Social pressure and body dissatisfaction play a role. But when you feel like the body you have is not the body you need, controlling how it looks by starving yourself can change that. It’s not easy altering that mentality.
“Validation is a key component in trying to change that thought process,” said Imse. “If we say, ‘this is what you should do,’ we’re going to lose them. You’ve got to tell them you hear them and understand and let’s talk about how this is serving you.”
She said most people don’t come in planning to change every issue all at once. There’s an unpacking of problems and the priority is in dealing with the biggest issue first.
Troy Roness, Ed.M, MS, is an eating disorder advocate, speaker, author and member of the Junior Board at NEDA. He is also nine years into his recovery from having an eating disorder.
He didn’t think he had a problem until his body started shutting down.
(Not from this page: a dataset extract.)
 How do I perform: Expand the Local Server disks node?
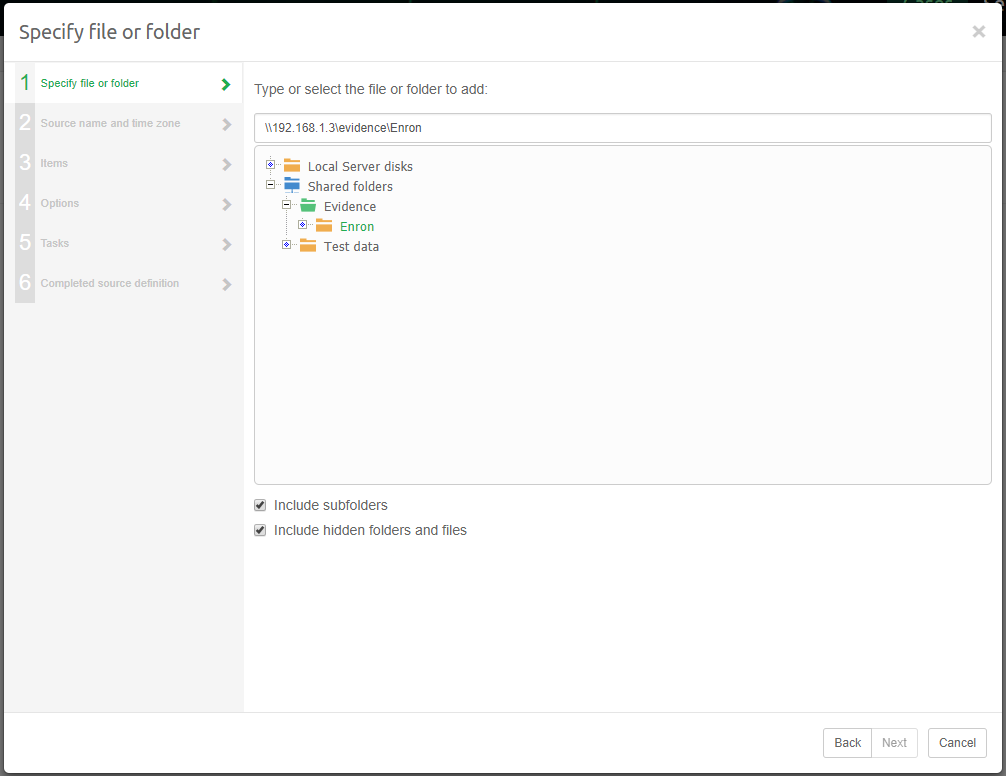pos(270,165)
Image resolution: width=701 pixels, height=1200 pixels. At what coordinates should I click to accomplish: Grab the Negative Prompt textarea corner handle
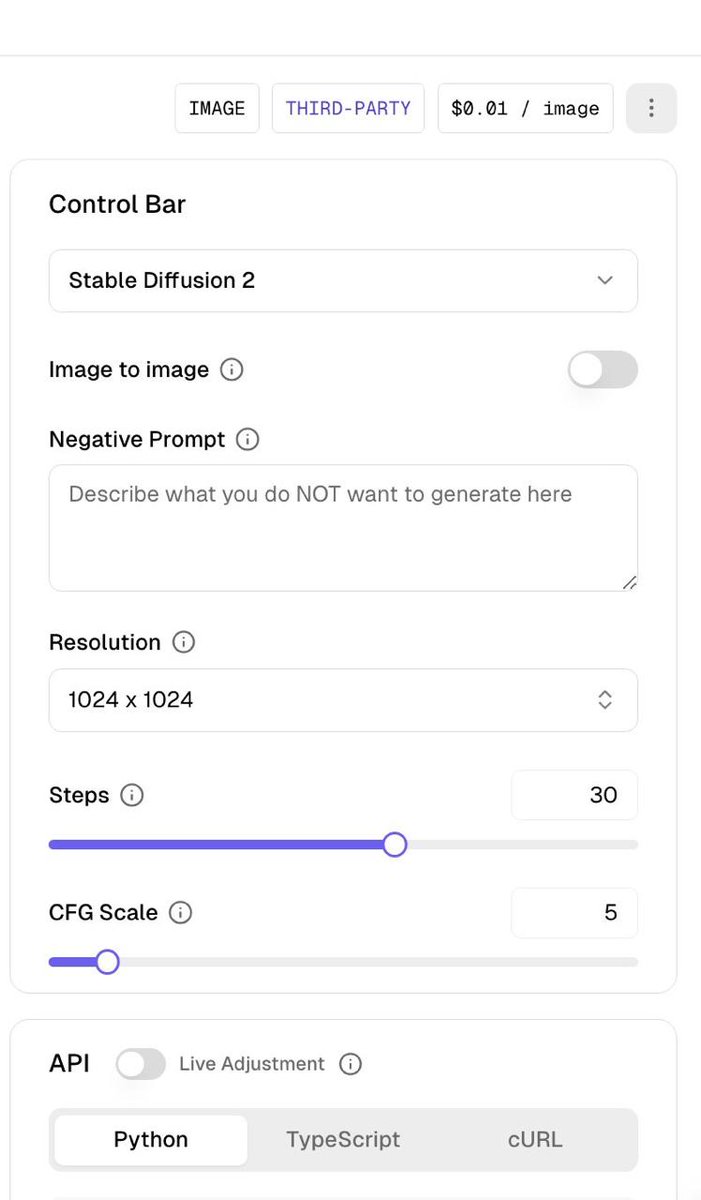click(x=628, y=582)
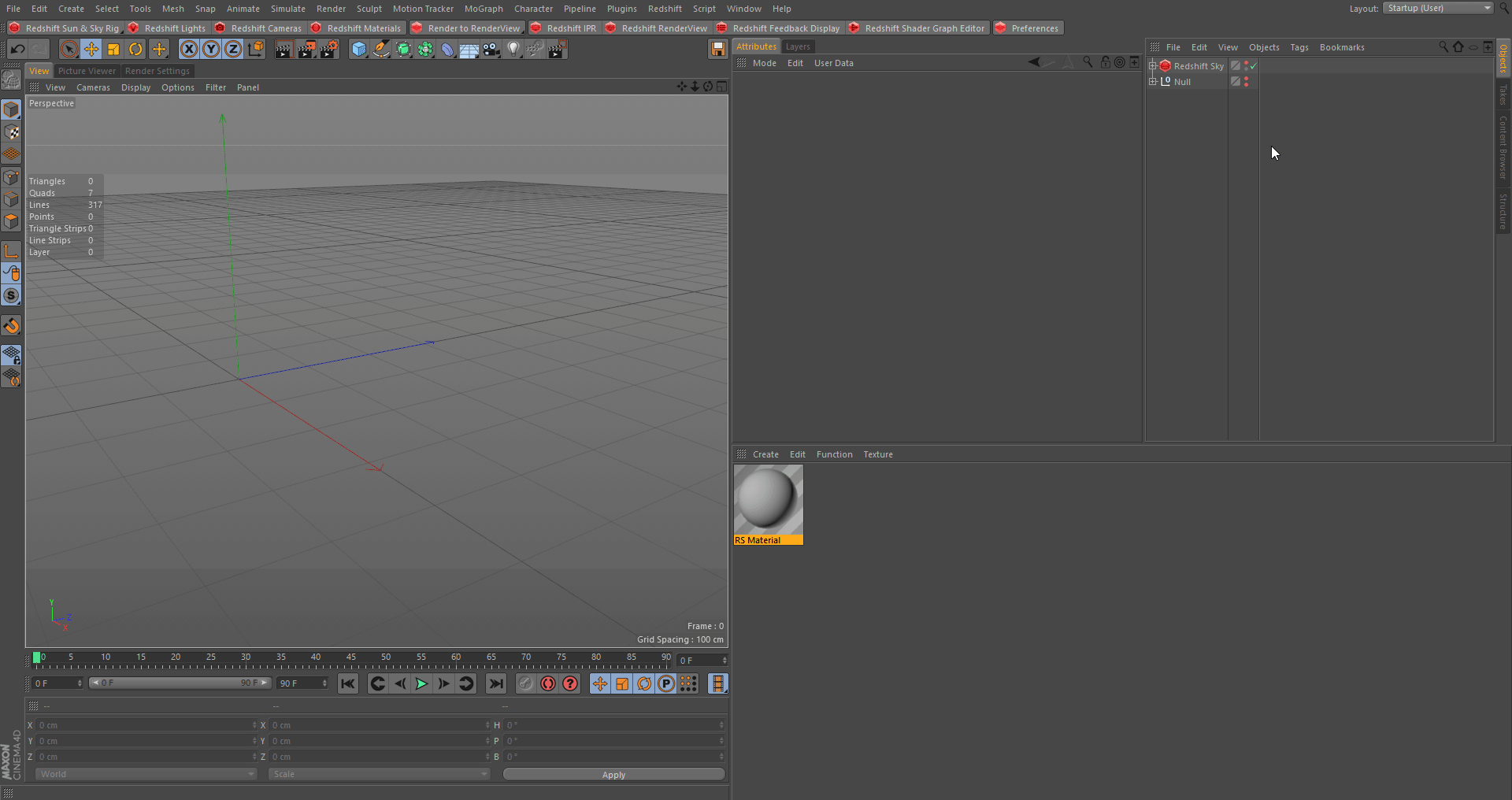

Due to his restricted food intake and excessive exercise he had a heart attack, his liver and kidneys weren’t functioning properly and he had several stress fractures. He was 22.
Now at 31, the disorder doesn’t affect him physically as it once did, but he still struggles emotionally. Roness said his faith and his sexual orientation are something with which he will always struggle. The belief that faith is good but sexual feelings are bad combined with a dysmorphic body view can be the catalyst that leads many down an unhealthy path as it did for him.
“Biology loads the gun,” said Roness, “but your environment pulls the trigger.”
Imse echoed his viewpoint that it’s difficult to maintain a healthy lifestyle if you feel like there’s something wrong with you. Along with medical stabilization and framing the family support network, the road to recovery is addressing those deep-seated issues.
“Acceptance is a lot of what we do,” she said of Walden’s treatment plan. “It’s the psychology behind how we help them feel safer in the body they have.”